** start Exercise material **

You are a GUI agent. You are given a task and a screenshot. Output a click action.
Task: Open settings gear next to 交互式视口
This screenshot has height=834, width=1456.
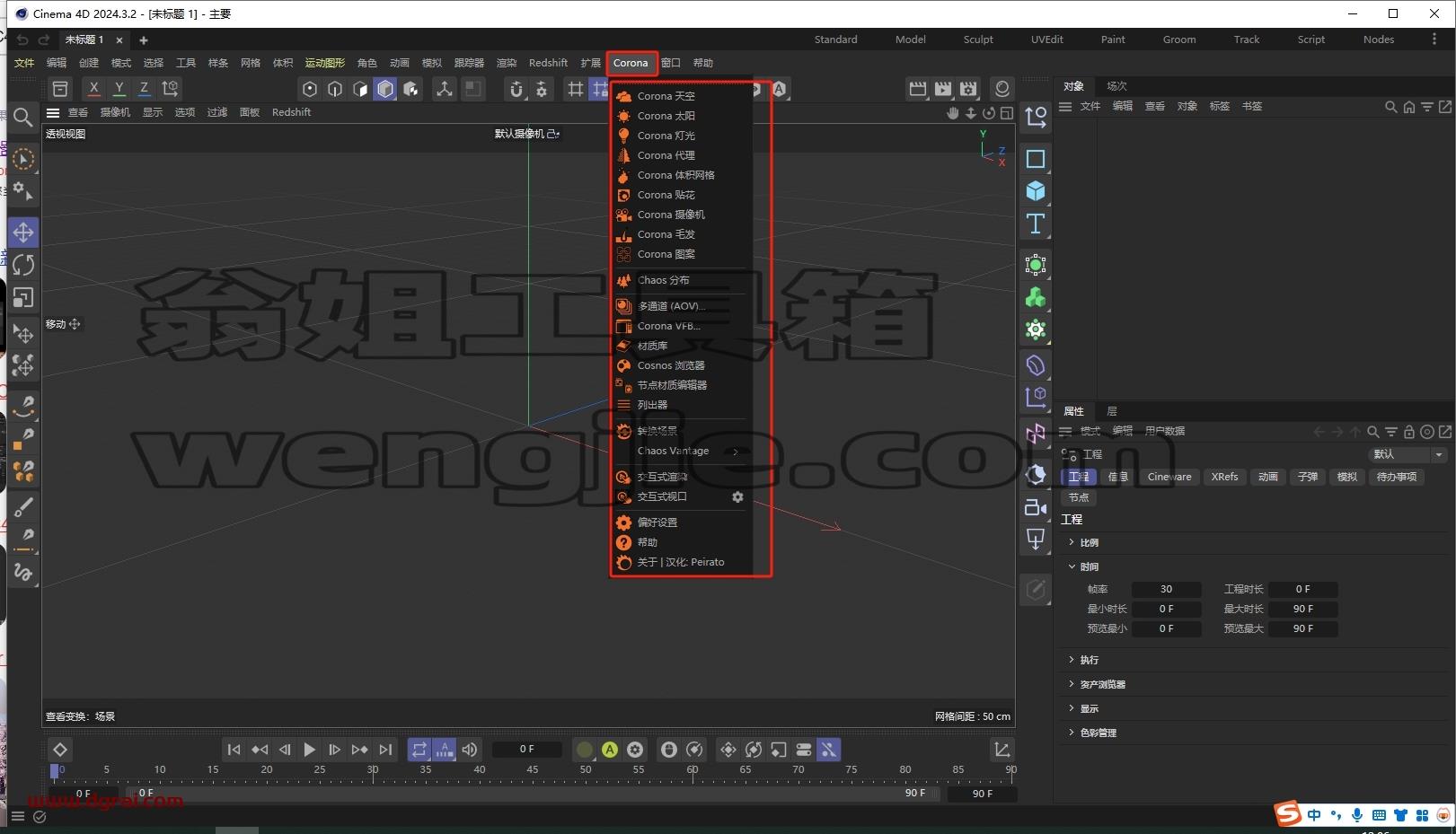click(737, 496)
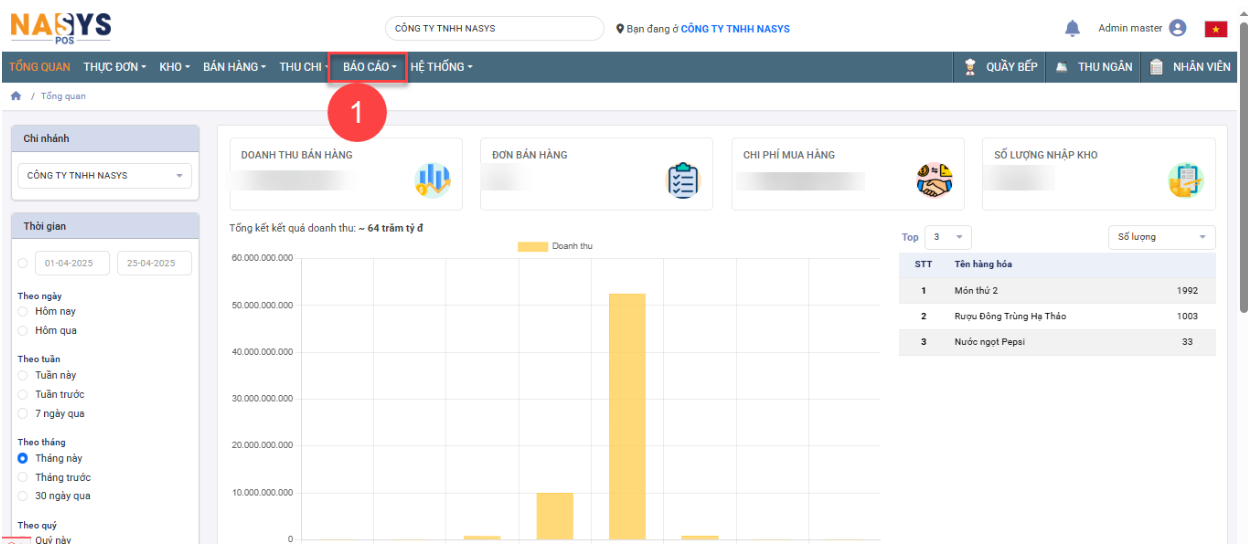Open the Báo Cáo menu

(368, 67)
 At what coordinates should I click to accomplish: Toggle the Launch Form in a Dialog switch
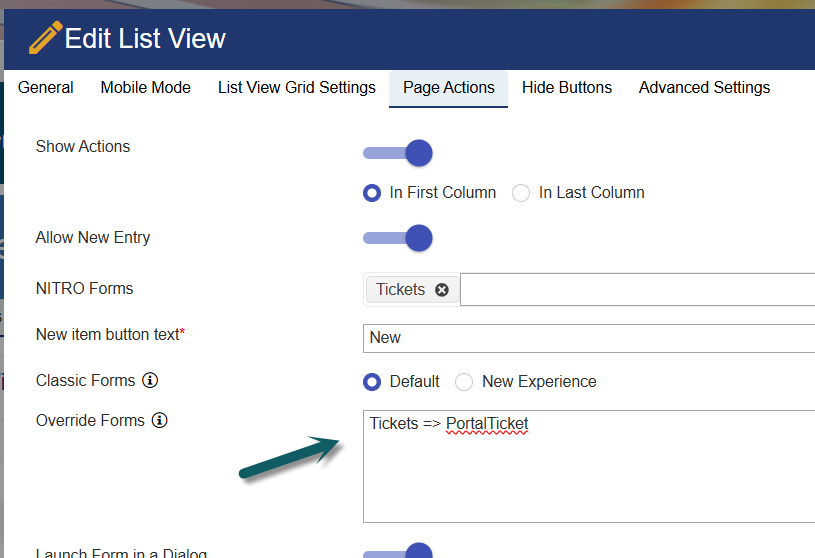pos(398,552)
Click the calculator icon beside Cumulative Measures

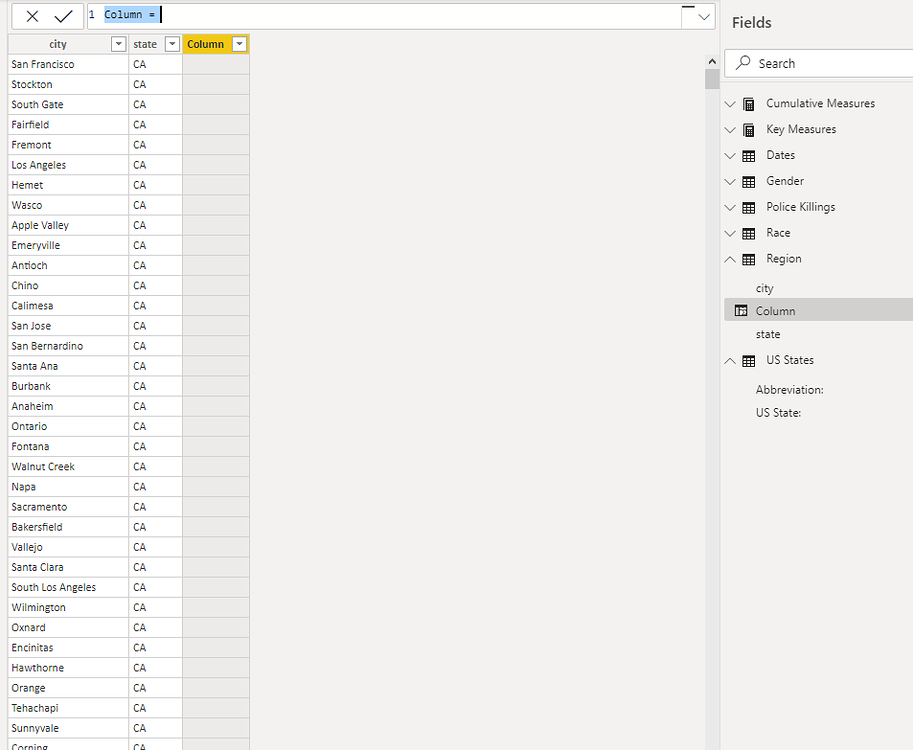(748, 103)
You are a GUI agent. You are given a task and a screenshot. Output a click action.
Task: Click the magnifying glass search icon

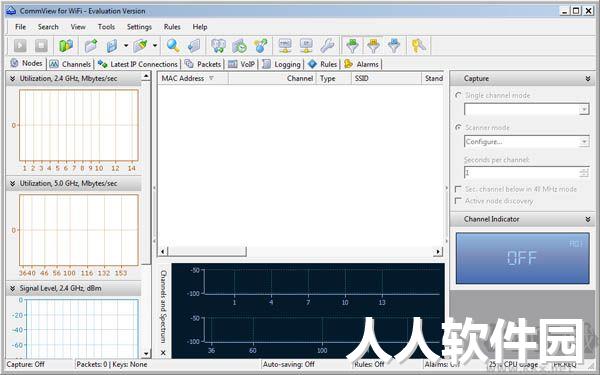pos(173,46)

** end Exercise material **

◆ Prompt
Reproduce every line of the entries above word for word, leaving out the pictures.

◆ Task result
You are a GUI agent. You are given a task and a screenshot. Output a click action.
Task: Open settings gear next to 交互式视口
This screenshot has height=834, width=1456.
click(737, 496)
Open the Báo Cáo menu

(368, 67)
 At what coordinates should I click to accomplish: Toggle the Launch Form in a Dialog switch
pos(398,552)
Click the calculator icon beside Cumulative Measures

(748, 103)
You are a GUI agent. You are given a task and a screenshot. Output a click action.
Task: Click the magnifying glass search icon

pos(173,46)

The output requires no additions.